For breakfast it was good to have steak and eggs, chops and eggs or sausages and eggs, but Mrs Dunstan's family special was fried eggs with fried bread. We had a cool cupboard in the kitchen, which always contained a large basin of dripping. After the cooking of every roast Mother topped it up, so never did we go short of fat.
A shortage of fat would have been terrible. Fat was necessary perhaps not so much for frying the eggs, as for frying a slice of bread to perfection in the deep, cast-iron pan. This required a lake of fat, very hot. The fried bread came out crispy and crunchy to the tooth. Tears of nostalgia come to the eye at the very thought of that fried bread. Even better were fried scones. Two or three times a week my mother made scones for afternoon tea, always being careful to make too many. This meant a breakfast next day of fried eggs and marvellous fried scones. Cooking them in butter was no good. It had to be the succulent beef dripping.
On Saturday morning, before Dad went to golf for the day, there were brain fritters. Sometimes Mum varied them with beef fritters and home-made tomato sauce, but absolutely the best fritters were the brain variety. Mum mixed up the batter, stirred in the lambs' brains and then, while I watched in wonder, put the fritters into the big frying-pan, with its splendid lake of fat.

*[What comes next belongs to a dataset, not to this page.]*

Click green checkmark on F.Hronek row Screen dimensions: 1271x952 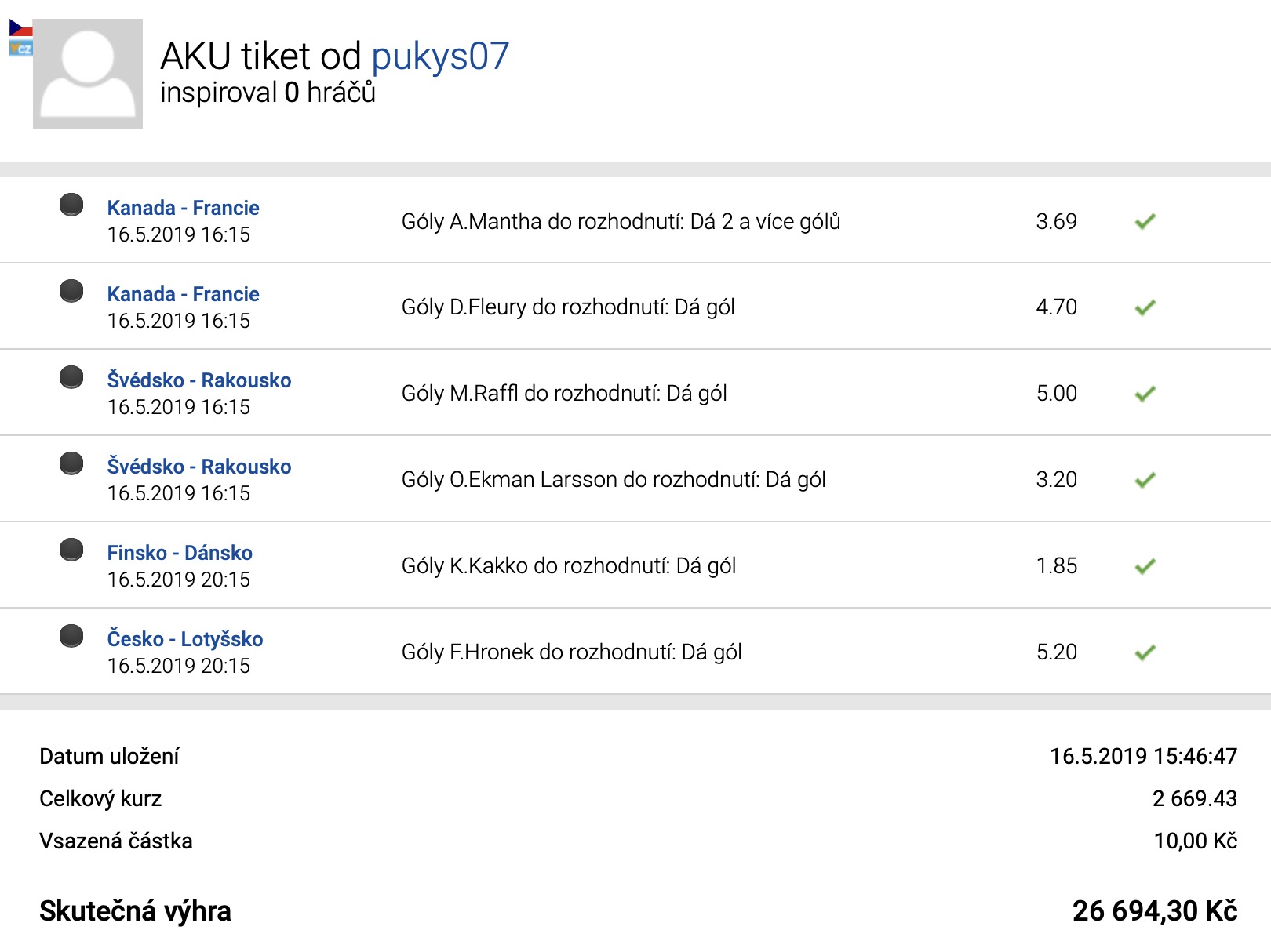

Mum always cooked her own Farmer's ham. She did this in a pastry shell that set like iron, providing the ham with an oven of its own. Cooking over, off came the pastry cover, like a plaster cast removed from a broken leg. Mum then decorated the ham with pineapple rings and cherries. On the outside of every barn is a thick, white aureole of fat. These days it is treated as if it is cyanide.

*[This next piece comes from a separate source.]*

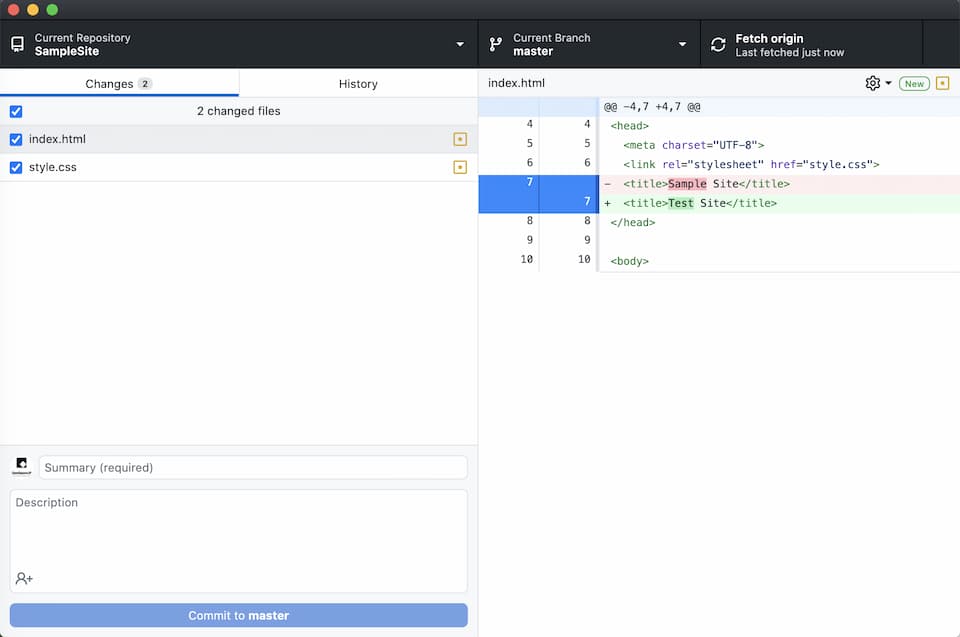Expand the Current Repository dropdown
This screenshot has height=637, width=960.
[x=460, y=44]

`Absolutely the best part', cried Dad as he carved. It was, too. On Sundays there was the ritual of the wing rib of beef, which was massive, thick, red. Dad carved by making one large horizontal slice from which he then took mini-slices of fillet. Nobody usurped his position as carver. He claimed that had he been given the proper education he would have made a brilliant surgeon - except that all the surgeons he knew were abominable carvers. The wing rib was cooked in its own grand cast-iron dish and its own lake of fat, into which went the roast potatoes. That wing rib was always a beauty, a small mountain of meat.
'How did I get it? Well, I sat on the butcher's table and stroked his cheek', Mum would say impishly.
After the Sunday lunch ritual came the Sunday supper. Dad carved further slices from the wing rib and we made them into big sandwiches.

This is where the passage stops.